* **TEXTE PRÉSENTÉ**:

☆ ☆ ☆ ☆

L’Unesco a alerté vendredi sur les risques d’une « catastrophe générationnelle » en matière d’éducation en Afghanistan qui pourrait affecter le développement du pays « pour des années », jugeant que les « immenses » progrès accomplis depuis 2001 sont « en danger » après le retour des talibans.

« Ce qui est en jeu, en Afghanistan, c’est la nécessité absolue de préserver les avancées accomplies en matière d’éducation, en particulier pour les filles et les femmes », a prévenu dans un communiqué Audrey Azoulay, directrice générale de cette agence de l’ONU basée à Paris, en charge de l’éducation, la science et la culture.

Dans un rapport publié vendredi, l’Unesco souligne que depuis 2001 ce pays a fait de « grands progrès en matière d’éducation ».

Mais, avertit l’organisation, ces « gains immenses pour le développement du pays sont en danger » après la reprise du pouvoir en août par les talibans, qui avaient déjà imposé dans ce pays un régime fondamentaliste et brutal entre 1996 et 2001.

Alors qu’ils interdisaient autrefois aux femmes d’étudier, les talibans ont récemment annoncé les accepter désormais dans les universités privées – rien n’a encore été annoncé côté public – mais sous de strictes conditions.

Cette semaine de rentrée en Afghanistan a été tout sauf normale: sommées par les talibans d’imposer la non mixité des classes et le niqab aux étudiantes, des universités privées de Kaboul étaient ainsi largement désertées et sans nouvelles de nombreux élèves.

Face à la « longue crise humanitaire qui se profile », l’Unesco exhorte la communauté internationale à agir d’urgence sur ces enjeux pour l’éducation en Afghanistan.

Depuis 2001, le « nombre total d’écoliers et d’étudiants inscrits est passé d’environ 1 million à 10 millions », souligne le rapport.

« Le nombre d’enseignants a augmenté de 58%, et le taux d’alphabétisation des femmes a pratiquement doublé, passant de 17 à 30% », relève le rapport, qualifiant de « particulièrement remarquables » le bond en avant de la scolarisation des filles: « alors qu’aucune fille ou presque n’allait à l’école primaire en 2001 (…) en 2021, 4 élèves sur 10 à l’école primaire étaient des filles ».

Dans « l’enseignement supérieur, le nombre de femmes est passé d’environ 5.000 en 2001 à 90.000 environ en 2018 », souligne aussi le rapport.

« Des défis colossaux »

Mais les défis « restent colossaux » souligne l’Unesco qui rappelle que la « moitié des enfants en âge d’être scolarisés à l’école primaire ne sont pas inscrits ».

☆ ☆ ☆ ☆

* **ENTRÉES FOURNIES**:

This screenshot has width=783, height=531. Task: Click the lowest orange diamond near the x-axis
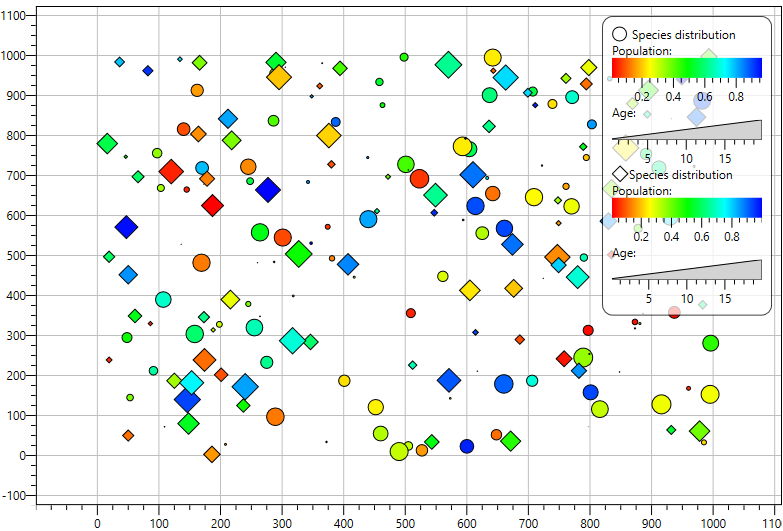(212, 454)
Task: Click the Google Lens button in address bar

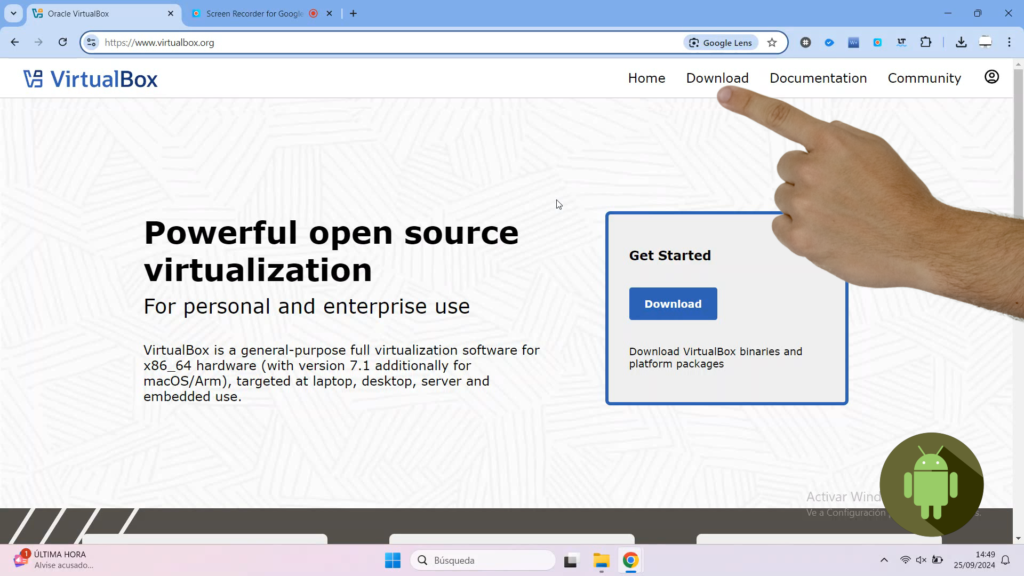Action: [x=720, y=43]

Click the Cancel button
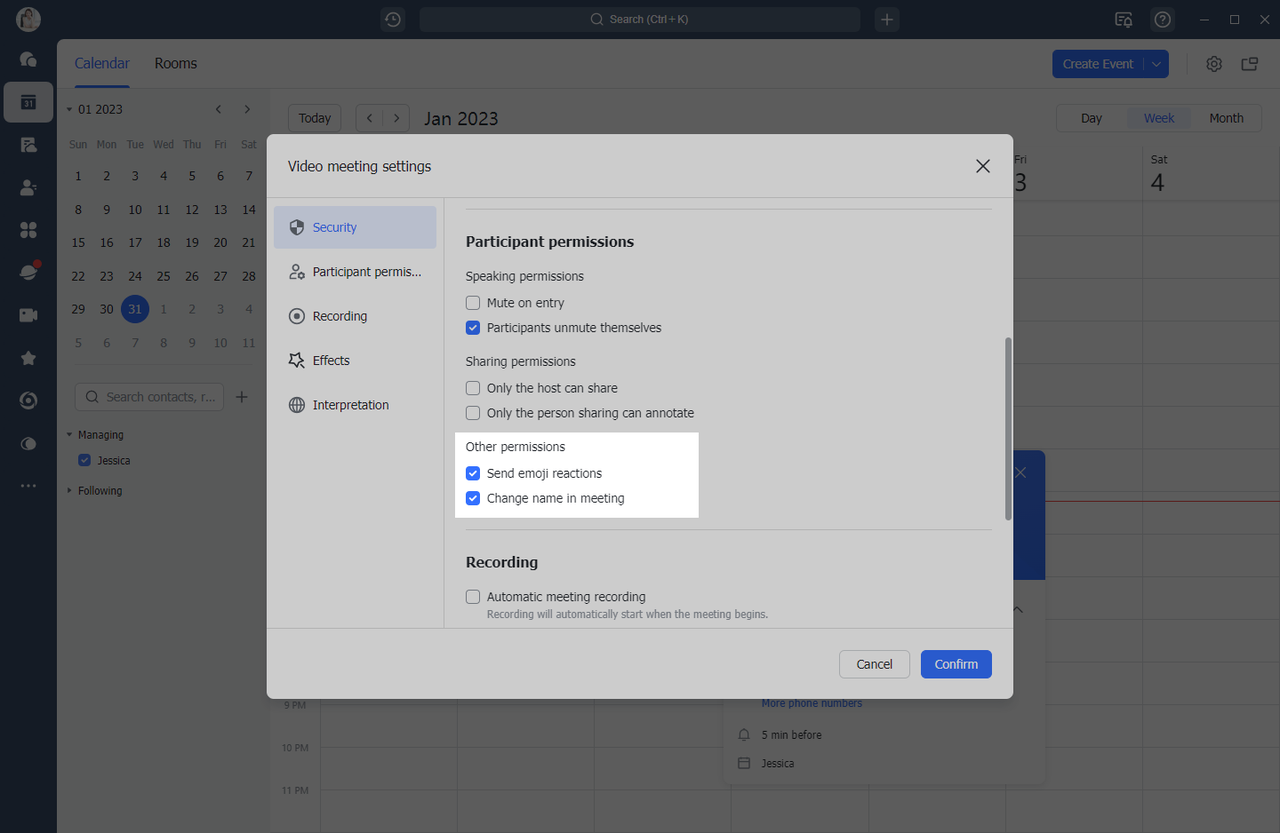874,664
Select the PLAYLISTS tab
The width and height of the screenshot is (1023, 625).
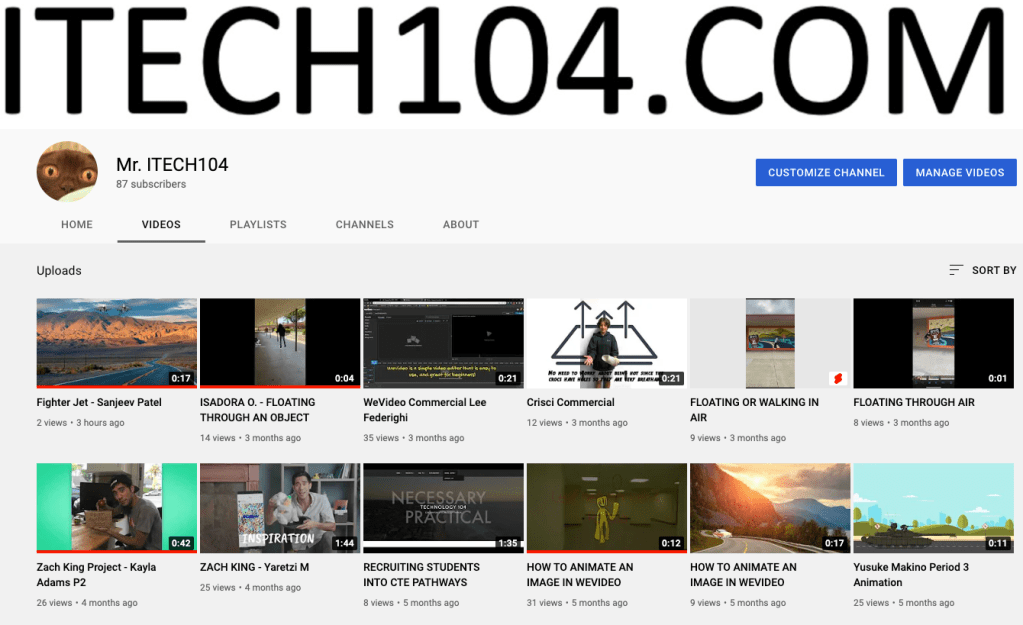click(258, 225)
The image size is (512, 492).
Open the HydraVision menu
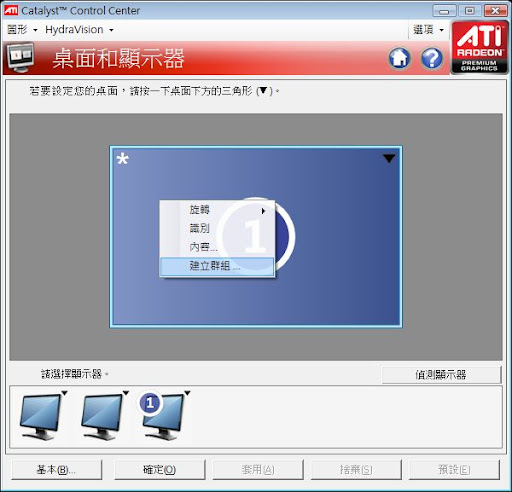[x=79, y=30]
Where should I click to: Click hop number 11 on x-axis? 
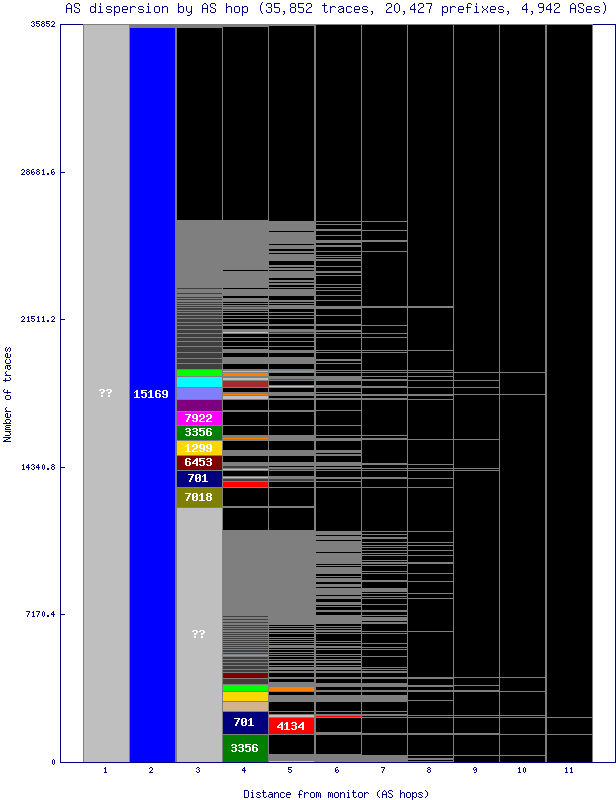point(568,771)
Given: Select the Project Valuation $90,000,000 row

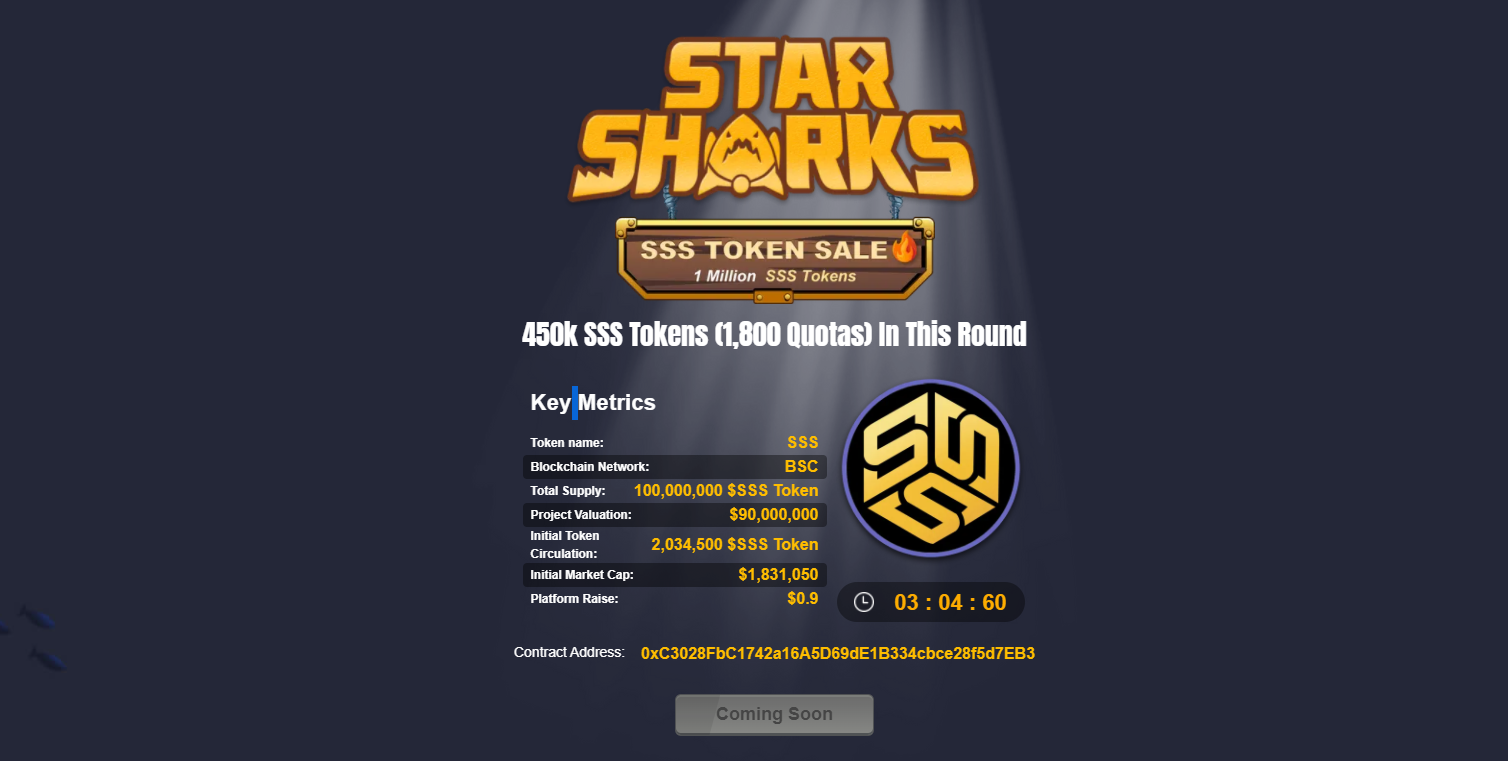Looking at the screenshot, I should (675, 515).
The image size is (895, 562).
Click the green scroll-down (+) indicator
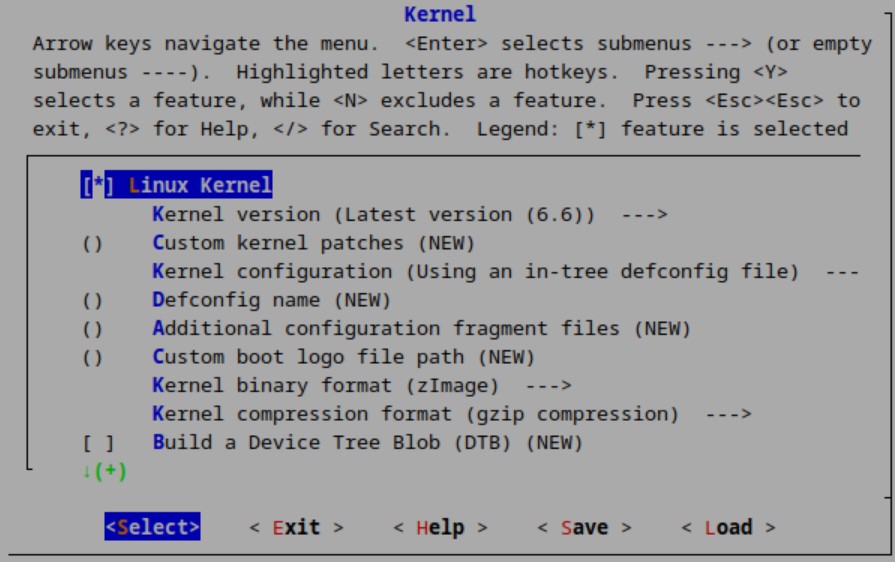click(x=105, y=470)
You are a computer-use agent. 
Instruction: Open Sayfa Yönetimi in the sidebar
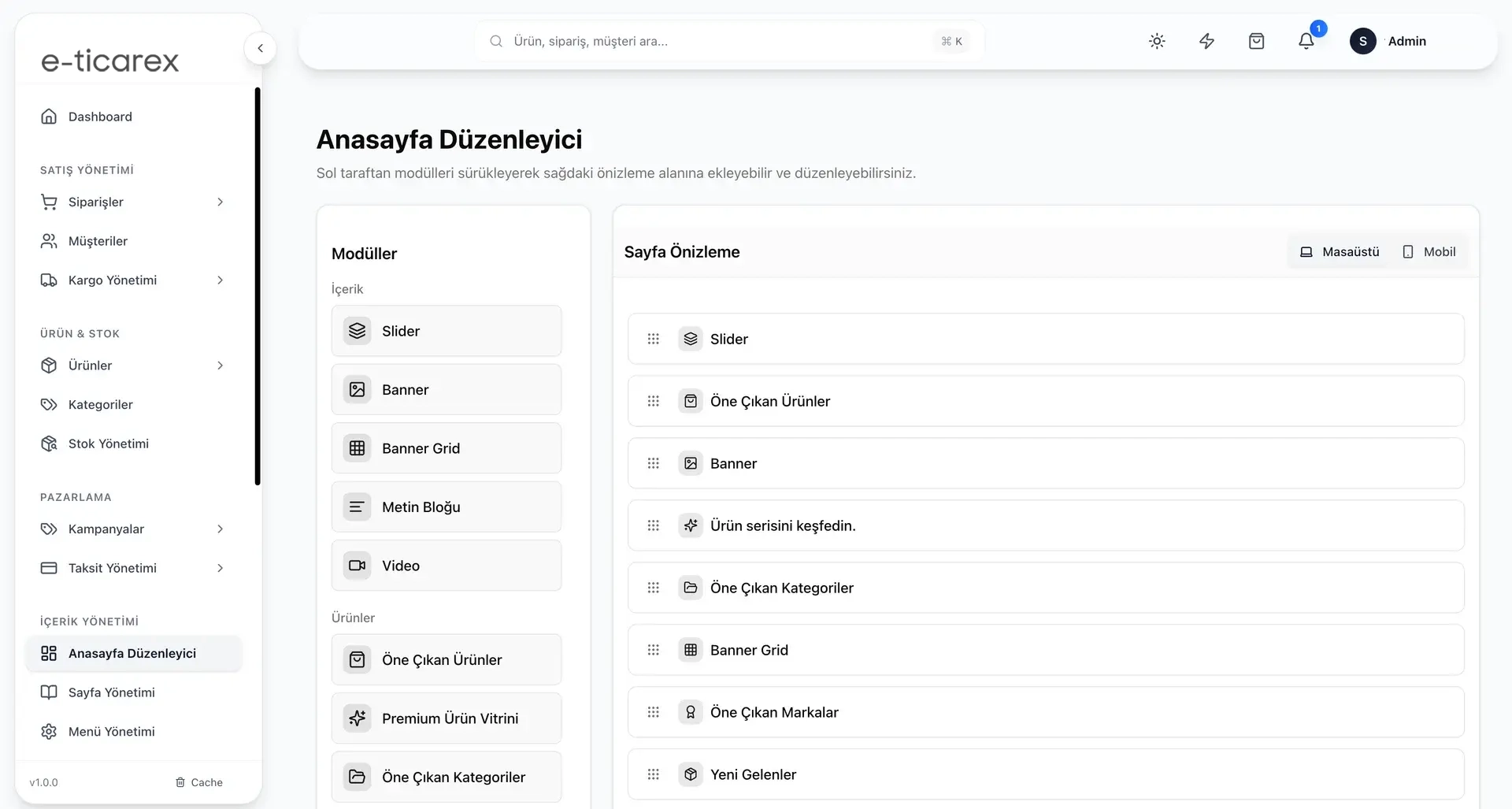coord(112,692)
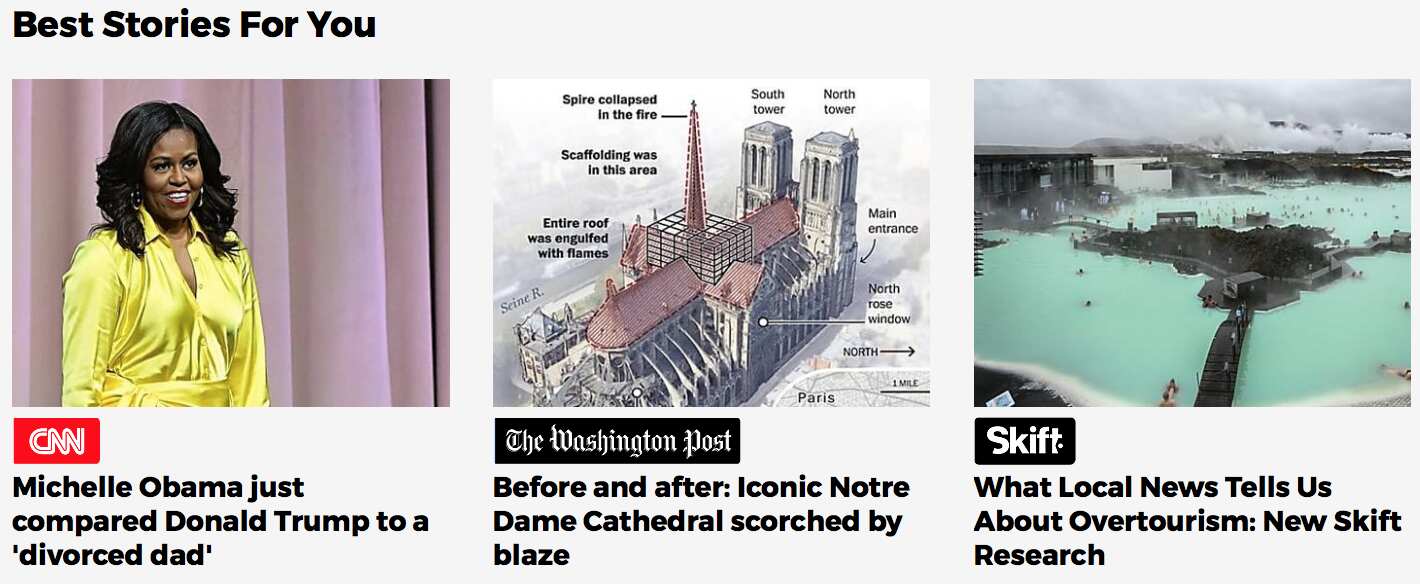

☆ ☆ ☆ ☆

* **CONSIGNES**:
1) Mettez sous forme de tableau Markdown à deux colonnes, « Rang » et « Ligne », la portion des entrées qui s’ouvre sur la ligne contenant « Click the Cancel button » et se ferme sur celle contenant « point(568,771) », ces deux lignes incluses. Omettez les lignes vides et ne reproduisez pas les images.
2) Reprenez le texte sur l’éducation en Afghanistan à la suite de sa dernière phrase.
Le texte et les entrées n’ont aucun lien entre eux.

* **RÉPONSES ATTENDUES**:
1)
| Rang | Ligne |
|---|---|
| 1 | Click the Cancel button |
| 2 | 874,664 |
| 3 | Select the PLAYLISTS tab |
| 4 | The width and height of the screenshot is (1023, 625). |
| 5 | click(258, 225) |
| 6 | The image size is (512, 492). |
| 7 | Open the HydraVision menu |
| 8 | [x=79, y=30] |
| 9 | Where should I click to: Click hop number 11 on x-axis?  |
| 10 | point(568,771) |

2)
Par ailleurs, « le nombre de personnes déplacées devrait augmenter, et avec lui, le risque que les enfants ne puissent pas recevoir les apprentissages nécessaires: une catastrophe générationnelle qui affectera le développement du pays pour des années est à craindre », martèle l’organisation onusienne.

Elle met ainsi en garde sur les « conséquences importantes et immédiates » que pourrait avoir sur la continuité de l’éducation dans ce pays très pauvre la conjugaison « du manque de femmes enseignantes, des très bas salaires des professeurs et du retrait de l’aide internationale ».

« Si l’enseignement mixte est interdit, de même que l’enseignement des filles par des hommes, la part des femmes dans l’enseignement supérieur, et plus largement des filles dans l’éducation, reculera très largement, avec de profondes conséquences sur leur existence, sur leur vie professionnelle et citoyenne », avertit l’Unesco.

L’organisation exhorte donc la communauté internationale à des « actions immédiates et urgentes » pour sauvegarder les avancées enregistrées depuis 2001, en particulier: ramener tous les élèves et les étudiants à l’école, garantir un environnement d’apprentissage sûr, soutenir les enseignants « notamment en versant leur salaire régulièrement » et « surmonter les obstacles qui empêchent la participation des femmes à l’éducation ».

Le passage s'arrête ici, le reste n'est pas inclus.